When we go to create the action we choose Import Package and then choose an entry point.

In this example I will use a function that SSH’s into a server to run a command. Which requires “simple-ssh” module. I Have written this in vscode.

I then zip up the contents which includes my index.js, node-modules and in this case the ssh pem file used to authenticate.

We then set the entry point. This needs to be the file.function so in my case it is index.handler. This will tell the abx wrapper script what it needs to reference.
Now once we import and save lets have a look on the back end.

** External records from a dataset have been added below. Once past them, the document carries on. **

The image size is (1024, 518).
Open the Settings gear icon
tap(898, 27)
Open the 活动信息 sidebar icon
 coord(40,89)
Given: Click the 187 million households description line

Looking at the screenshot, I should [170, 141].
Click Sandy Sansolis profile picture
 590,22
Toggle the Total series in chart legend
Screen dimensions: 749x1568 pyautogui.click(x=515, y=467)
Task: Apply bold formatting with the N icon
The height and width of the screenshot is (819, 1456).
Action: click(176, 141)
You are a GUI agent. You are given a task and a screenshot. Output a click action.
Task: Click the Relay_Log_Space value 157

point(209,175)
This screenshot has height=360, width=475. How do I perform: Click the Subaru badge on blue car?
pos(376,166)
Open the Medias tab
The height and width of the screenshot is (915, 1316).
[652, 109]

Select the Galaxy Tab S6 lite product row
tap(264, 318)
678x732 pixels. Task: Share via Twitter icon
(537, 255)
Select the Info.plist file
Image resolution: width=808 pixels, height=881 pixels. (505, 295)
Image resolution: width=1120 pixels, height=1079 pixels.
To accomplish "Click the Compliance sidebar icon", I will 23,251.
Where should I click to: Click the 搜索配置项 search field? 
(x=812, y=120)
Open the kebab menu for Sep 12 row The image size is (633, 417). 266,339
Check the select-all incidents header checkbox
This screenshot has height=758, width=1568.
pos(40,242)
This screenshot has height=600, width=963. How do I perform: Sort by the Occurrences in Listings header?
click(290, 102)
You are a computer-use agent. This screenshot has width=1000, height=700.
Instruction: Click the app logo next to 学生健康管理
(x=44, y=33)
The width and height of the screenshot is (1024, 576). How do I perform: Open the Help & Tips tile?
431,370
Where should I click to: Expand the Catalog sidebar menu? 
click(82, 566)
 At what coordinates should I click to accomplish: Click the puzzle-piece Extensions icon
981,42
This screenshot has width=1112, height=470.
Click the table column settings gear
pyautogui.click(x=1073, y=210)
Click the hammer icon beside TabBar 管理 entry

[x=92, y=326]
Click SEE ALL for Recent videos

As you can see from the below image the functions has all my files too. Has my node-modules, it has the pem file, index.js and the package.json files.

Lets now have look at the run through Cloud Assembly.

Woohoo As we can see ls -al was run and gives me back the output.

So now the $100 question… We now have vRO and Lambda at our disposal which should you use?
This luckily pretty simple for most enterprises vRO will still be the most used. It is also agnostic, I can from vRO hit any machine or service on any platform I have connecting into my environment. If your running CMDB on premise then you would use vRO to do that integration.

However if your only provisioning to AWS and your 3rd party integrations are with SaaS based services ABX is the way forward.

Hope you enjoyed this little peak behind the scenes.